I think if im reading correctly your code is going to create a bunch of pending change events that you dont want. You need to write to a standalone list first, then use set_committed_value(). if you set_committed_value() with an empty list, that does essentially nothing. that list is not used in the object’s state, it’s copied.

def assemble_nodes(in_nodes: List[Node]) -> List[Node]:
    nodes: Dict[int, Tuple[Node, List[Node]]] = {}
    for node in in_nodes:
        nodes[node.id] = (node, [])

    top_ids: Set[int] = set(nodes.keys())
    for node in nodes.values():
        parent = nodes.get(node.parent_id, None)
        if parent is not None:
            top_ids.remove(node.id)
            parent[1].append(node)

    for node, collection in nodes.values():
        set_committed_value(node, "children", collection)

    return [nodes[id] for id in top_ids]


Yeah, ctes are the way ^-^

If I omit some details, then we can get this nice piece of code Works like a charm, correct and fast (now only fractions of seconds)


def assemble_nodes(in_nodes: List[Node]) -> List[Node]:
    nodes: Dict[int, Node] = {}
    for node in in_nodes:
        set_committed_value(node, "children", [])
        nodes[node.id] = node

    top_ids: Set[int] = set(nodes.keys())
    for node in nodes.values():
        parent = nodes.get(node.parent_id, None)
        if parent is not None:
            top_ids.remove(node.id)
            parent.children.append(node)

    return [nodes[id] for id in top_ids]

def one(nodes: List[Node]) -> Node:
    if len(nodes) == 1:
        return nodes[0]
    if len(nodes) == 0:
        raise NoResultFound(
            "No row was found when one was required")
    raise MultipleResultsFound(
        "Multiple rows were found when exactly one was required")

async def node(db: DB, id: int) -> Node:
    cte = select(Node).filter(Node.id == id).cte(recursive=True)
    cte = cte.union_all(select(Node).filter(Node.parent_id == cte.c.id))
    stmt = select(Node).join(cte, Node.id == cte.c.id)
    q = await db.execute(stmt)
    return one(assemble_nodes(q.scalars().all()))

Thaks for help and directions!

OK so , right now, dont use very deep selectinloads because they dont solve your problem anyway, you dont want to run 75 queries deep. we will have to further enhance the new “recusrion” thing to take a numeric depth number and then figure out some way to have it use the same cache entry over and over without actually building a long option.

It’s not taking me 100s of seconds, but there’s definitely something wrong going on.
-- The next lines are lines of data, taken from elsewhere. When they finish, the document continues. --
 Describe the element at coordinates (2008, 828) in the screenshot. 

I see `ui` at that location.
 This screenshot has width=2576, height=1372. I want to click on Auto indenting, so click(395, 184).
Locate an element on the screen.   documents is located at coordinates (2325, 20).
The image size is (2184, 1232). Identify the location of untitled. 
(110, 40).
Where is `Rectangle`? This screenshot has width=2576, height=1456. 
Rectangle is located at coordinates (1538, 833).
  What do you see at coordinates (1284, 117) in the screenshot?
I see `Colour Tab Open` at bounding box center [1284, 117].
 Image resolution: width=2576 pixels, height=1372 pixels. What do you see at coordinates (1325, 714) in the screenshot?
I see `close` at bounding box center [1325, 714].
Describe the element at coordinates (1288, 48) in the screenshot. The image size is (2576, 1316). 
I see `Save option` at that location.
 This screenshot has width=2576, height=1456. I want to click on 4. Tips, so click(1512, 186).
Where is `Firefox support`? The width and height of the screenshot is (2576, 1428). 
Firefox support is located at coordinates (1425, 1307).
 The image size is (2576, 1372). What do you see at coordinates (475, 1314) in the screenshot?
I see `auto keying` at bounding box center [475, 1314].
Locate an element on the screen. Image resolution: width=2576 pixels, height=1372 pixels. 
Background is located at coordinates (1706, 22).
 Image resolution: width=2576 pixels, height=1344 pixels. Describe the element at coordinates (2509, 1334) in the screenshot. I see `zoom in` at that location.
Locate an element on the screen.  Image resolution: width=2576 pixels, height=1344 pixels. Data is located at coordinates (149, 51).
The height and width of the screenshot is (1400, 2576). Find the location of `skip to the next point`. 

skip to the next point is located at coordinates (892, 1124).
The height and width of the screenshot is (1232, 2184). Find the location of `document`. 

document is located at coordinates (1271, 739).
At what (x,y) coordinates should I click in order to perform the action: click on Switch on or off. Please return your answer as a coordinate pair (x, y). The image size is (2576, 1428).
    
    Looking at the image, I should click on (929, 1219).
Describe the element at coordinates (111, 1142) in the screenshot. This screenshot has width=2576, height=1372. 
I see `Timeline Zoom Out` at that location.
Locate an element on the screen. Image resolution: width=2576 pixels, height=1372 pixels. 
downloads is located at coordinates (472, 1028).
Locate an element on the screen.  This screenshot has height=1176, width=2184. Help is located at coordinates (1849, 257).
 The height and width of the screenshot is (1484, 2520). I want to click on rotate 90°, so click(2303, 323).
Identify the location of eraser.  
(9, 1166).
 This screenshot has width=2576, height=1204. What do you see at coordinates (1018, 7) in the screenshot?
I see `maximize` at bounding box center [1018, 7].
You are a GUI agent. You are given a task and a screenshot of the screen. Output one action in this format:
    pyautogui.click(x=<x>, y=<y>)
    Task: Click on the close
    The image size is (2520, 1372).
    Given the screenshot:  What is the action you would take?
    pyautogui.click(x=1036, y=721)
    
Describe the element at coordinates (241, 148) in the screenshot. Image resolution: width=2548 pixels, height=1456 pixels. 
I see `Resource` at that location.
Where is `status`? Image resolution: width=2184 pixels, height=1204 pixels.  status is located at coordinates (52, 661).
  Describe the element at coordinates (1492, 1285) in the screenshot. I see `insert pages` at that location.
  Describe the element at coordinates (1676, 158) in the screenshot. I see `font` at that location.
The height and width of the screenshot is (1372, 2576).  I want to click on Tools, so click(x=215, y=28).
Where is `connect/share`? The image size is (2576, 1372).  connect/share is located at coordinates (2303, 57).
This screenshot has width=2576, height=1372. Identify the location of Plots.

Will open an issue. Thanks for reporting it

there isn’t, but interestingly, as you said that I realized that “selectin” loading is probably the one eager loading where such a thing would be theoretically possible, since it naturally stops as collections are empty. it would also have to detect loops, but that might also resolve naturally as the objects located are already present in the identity map and have loaded collections.

then i was going to say, OK, that’s interesting but it would be a lot of work someday but with 2.0’s new options architecture I can make your test case work with a two line hack in selectinload. that’s interesting. 2.0 is hoped to be early betas by the end of the summer at the earliest so things are a long way away, but I can maybe add an experimental, alpha, not guaranteed to work very well paramter on selectinload called “auto_recurse” and add that to 2.0.